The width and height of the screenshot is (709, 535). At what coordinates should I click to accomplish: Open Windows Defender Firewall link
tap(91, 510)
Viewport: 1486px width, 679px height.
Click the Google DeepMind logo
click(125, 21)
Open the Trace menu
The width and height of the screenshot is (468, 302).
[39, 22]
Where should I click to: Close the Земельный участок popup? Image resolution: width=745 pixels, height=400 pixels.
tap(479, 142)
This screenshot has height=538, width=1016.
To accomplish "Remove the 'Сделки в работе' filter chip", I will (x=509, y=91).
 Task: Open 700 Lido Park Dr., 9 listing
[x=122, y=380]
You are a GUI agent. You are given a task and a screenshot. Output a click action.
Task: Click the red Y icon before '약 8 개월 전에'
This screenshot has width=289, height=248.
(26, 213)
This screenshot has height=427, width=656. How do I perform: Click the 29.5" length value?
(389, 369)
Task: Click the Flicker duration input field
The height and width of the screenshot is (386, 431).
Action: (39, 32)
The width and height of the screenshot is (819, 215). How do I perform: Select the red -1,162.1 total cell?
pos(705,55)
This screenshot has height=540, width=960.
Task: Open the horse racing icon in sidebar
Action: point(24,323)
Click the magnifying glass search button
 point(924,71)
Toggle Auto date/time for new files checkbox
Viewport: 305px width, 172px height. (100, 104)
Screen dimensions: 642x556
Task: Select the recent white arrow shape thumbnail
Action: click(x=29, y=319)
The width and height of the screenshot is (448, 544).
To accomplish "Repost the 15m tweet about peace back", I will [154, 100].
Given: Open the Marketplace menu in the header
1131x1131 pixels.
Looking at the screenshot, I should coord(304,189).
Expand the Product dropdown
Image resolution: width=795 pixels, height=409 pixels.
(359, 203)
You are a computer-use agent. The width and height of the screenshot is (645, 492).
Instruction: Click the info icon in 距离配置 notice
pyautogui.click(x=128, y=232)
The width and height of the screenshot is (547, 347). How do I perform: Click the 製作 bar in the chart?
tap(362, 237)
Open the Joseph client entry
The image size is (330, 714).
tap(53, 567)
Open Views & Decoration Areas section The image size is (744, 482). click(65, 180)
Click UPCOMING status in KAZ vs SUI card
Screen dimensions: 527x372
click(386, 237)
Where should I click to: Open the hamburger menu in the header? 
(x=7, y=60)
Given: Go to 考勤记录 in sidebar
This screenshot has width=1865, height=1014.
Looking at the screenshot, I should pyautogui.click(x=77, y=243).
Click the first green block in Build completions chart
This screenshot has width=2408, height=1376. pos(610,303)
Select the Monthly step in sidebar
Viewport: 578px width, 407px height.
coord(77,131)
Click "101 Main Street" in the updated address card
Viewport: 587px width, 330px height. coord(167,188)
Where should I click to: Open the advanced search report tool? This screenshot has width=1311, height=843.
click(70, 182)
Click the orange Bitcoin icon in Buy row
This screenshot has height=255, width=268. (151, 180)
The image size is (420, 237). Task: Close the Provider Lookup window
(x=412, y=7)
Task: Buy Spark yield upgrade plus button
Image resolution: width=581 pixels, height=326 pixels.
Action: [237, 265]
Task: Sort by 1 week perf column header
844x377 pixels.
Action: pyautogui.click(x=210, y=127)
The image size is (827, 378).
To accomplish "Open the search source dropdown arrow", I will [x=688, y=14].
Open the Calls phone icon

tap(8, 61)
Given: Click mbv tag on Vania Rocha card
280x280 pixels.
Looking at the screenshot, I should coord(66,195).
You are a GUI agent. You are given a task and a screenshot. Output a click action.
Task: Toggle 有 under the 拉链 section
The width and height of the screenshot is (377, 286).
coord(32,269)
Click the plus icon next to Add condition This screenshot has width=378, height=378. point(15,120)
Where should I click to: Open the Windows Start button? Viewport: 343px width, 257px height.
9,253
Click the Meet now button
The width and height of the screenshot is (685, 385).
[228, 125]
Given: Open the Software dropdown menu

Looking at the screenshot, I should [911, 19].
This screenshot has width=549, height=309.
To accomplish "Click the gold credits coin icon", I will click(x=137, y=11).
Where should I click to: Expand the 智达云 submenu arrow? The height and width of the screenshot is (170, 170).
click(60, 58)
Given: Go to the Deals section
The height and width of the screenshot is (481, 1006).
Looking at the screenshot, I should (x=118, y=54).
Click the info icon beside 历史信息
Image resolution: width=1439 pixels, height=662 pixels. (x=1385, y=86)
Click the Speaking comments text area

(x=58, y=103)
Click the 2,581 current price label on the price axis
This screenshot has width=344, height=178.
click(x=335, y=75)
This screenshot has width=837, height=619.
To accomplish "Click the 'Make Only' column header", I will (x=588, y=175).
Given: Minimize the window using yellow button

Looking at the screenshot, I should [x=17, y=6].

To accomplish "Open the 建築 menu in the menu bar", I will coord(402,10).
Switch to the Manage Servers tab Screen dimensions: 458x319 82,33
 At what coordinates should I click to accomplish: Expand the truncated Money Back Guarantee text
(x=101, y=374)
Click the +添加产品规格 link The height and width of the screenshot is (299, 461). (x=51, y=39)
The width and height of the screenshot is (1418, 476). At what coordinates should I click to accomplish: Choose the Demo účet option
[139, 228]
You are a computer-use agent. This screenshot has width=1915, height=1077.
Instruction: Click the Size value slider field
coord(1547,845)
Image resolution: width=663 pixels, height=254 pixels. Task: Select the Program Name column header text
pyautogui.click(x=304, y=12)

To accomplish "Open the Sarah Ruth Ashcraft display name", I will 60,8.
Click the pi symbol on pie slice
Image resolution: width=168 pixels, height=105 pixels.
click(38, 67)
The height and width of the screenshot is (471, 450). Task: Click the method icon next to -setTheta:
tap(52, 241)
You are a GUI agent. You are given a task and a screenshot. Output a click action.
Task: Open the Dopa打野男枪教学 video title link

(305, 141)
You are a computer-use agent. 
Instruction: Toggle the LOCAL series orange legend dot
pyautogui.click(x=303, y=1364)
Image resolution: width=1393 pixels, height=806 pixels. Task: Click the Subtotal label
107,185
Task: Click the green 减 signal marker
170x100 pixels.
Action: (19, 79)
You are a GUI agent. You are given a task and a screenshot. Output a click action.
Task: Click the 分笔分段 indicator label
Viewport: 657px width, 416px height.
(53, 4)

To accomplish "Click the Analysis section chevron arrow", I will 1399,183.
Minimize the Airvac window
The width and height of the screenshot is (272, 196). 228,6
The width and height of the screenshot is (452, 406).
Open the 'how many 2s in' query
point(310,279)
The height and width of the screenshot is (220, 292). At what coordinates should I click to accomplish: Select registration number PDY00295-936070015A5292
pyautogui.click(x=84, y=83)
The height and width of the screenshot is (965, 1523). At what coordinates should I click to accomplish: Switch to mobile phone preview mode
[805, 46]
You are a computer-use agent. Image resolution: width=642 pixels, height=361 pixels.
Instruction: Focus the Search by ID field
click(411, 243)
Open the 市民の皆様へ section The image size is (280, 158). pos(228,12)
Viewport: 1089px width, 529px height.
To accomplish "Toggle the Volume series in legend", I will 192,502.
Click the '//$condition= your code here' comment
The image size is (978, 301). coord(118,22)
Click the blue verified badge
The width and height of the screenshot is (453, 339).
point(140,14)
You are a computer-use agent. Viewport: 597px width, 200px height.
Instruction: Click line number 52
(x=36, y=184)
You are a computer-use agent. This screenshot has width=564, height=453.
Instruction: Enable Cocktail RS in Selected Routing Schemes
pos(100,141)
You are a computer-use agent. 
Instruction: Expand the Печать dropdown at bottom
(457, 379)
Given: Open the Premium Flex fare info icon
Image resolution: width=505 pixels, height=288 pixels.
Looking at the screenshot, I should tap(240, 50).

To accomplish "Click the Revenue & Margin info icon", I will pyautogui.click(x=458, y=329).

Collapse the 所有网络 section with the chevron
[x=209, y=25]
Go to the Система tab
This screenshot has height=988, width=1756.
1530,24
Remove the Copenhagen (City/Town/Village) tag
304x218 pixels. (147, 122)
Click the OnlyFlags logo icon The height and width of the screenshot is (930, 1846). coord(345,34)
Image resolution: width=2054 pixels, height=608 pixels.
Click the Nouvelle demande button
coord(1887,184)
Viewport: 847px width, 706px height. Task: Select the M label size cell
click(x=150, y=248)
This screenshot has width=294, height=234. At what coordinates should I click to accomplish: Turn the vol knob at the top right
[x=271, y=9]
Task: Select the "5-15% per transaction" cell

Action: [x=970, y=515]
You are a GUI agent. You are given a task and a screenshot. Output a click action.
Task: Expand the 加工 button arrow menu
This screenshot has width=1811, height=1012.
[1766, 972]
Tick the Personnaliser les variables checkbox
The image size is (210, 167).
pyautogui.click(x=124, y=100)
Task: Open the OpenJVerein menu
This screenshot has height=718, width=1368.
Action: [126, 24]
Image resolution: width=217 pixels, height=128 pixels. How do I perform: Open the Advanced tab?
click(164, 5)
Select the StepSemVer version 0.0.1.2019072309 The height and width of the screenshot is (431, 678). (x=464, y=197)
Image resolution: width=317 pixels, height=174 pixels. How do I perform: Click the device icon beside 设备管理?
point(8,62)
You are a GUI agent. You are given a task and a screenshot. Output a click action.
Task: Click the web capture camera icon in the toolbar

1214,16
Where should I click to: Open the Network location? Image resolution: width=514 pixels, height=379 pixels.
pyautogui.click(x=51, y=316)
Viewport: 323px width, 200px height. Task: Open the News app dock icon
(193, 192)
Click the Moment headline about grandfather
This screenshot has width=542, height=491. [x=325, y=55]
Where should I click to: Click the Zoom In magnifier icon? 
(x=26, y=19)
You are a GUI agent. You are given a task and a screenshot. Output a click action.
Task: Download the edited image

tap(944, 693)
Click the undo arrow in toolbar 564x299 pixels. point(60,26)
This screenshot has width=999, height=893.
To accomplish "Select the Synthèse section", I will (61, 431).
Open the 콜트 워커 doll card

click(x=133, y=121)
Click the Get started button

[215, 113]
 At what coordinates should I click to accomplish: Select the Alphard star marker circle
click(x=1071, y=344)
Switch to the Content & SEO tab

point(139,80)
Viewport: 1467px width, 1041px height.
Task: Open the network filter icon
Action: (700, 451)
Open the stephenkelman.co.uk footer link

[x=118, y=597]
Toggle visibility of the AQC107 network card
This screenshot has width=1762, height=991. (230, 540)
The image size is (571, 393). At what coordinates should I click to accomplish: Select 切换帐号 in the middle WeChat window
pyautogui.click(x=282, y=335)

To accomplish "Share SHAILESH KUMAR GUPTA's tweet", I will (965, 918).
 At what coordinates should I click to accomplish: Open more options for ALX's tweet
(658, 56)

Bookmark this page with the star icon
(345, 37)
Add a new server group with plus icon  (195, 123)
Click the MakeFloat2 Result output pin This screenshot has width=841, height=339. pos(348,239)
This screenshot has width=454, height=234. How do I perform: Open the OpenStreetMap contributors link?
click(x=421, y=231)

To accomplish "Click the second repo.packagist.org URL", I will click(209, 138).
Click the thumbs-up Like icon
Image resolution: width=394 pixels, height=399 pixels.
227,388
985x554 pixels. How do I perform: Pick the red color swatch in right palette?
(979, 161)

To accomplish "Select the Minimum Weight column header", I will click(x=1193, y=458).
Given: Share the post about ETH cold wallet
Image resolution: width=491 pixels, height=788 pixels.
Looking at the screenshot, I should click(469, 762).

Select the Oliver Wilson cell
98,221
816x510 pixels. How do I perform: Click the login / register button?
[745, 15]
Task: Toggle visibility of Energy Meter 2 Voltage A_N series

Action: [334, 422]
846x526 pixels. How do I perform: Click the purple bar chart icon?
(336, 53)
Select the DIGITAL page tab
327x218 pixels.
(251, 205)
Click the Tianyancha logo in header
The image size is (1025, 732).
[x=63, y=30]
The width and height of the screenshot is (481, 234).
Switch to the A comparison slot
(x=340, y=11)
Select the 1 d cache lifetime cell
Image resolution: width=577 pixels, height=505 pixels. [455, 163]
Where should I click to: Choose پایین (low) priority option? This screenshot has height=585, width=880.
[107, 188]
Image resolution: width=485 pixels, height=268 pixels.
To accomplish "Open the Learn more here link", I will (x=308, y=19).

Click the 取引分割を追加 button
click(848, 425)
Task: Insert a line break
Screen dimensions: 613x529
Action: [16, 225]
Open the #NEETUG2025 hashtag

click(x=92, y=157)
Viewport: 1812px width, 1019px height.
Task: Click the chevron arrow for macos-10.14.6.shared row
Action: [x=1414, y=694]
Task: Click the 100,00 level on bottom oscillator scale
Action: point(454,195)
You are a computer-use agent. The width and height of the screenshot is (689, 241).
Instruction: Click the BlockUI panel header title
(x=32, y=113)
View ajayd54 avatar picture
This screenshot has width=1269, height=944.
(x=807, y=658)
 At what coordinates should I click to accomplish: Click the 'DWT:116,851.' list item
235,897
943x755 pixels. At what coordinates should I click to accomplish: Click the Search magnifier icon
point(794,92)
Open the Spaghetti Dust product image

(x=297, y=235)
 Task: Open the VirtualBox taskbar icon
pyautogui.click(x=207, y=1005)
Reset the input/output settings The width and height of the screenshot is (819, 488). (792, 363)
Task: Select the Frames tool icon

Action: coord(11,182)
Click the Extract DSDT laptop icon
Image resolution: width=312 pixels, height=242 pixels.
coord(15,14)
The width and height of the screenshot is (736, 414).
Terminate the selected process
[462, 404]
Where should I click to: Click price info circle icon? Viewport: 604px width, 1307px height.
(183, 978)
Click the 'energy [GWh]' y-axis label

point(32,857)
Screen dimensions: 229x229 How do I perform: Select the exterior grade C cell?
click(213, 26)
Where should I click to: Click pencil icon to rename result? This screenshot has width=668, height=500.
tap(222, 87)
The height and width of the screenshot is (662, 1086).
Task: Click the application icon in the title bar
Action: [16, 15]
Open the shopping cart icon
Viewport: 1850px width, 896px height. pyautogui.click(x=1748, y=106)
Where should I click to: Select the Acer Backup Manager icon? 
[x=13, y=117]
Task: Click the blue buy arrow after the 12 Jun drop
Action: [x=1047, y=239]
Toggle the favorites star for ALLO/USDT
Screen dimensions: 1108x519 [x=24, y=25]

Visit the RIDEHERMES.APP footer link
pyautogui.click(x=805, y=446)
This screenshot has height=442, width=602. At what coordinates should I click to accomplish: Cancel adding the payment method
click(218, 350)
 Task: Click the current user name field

------------

**Task:** Please lay out the lines of the listing above as a Markdown table with the columns "Row" and "Content," from the line holding "Click the thumbs-up Like icon" through the line holding "[x=63, y=30]", both included. Number each row and leave out blank lines.

**Solution for this task:**
| Row | Content |
|---|---|
| 1 | Click the thumbs-up Like icon |
| 2 | Image resolution: width=394 pixels, height=399 pixels. |
| 3 | 227,388 |
| 4 | 985x554 pixels. How do I perform: Pick the red color swatch in right palette? |
| 5 | (979, 161) |
| 6 | To accomplish "Select the Minimum Weight column header", I will click(x=1193, y=458). |
| 7 | Given: Share the post about ETH cold wallet |
| 8 | Image resolution: width=491 pixels, height=788 pixels. |
| 9 | Looking at the screenshot, I should click(469, 762). |
| 10 | Select the Oliver Wilson cell |
| 11 | 98,221 |
| 12 | 816x510 pixels. How do I perform: Click the login / register button? |
| 13 | [745, 15] |
| 14 | Task: Toggle visibility of Energy Meter 2 Voltage A_N series |
| 15 | Action: [334, 422] |
| 16 | 846x526 pixels. How do I perform: Click the purple bar chart icon? |
| 17 | (336, 53) |
| 18 | Select the DIGITAL page tab |
| 19 | 327x218 pixels. |
| 20 | (251, 205) |
| 21 | Click the Tianyancha logo in header |
| 22 | The image size is (1025, 732). |
| 23 | [x=63, y=30] |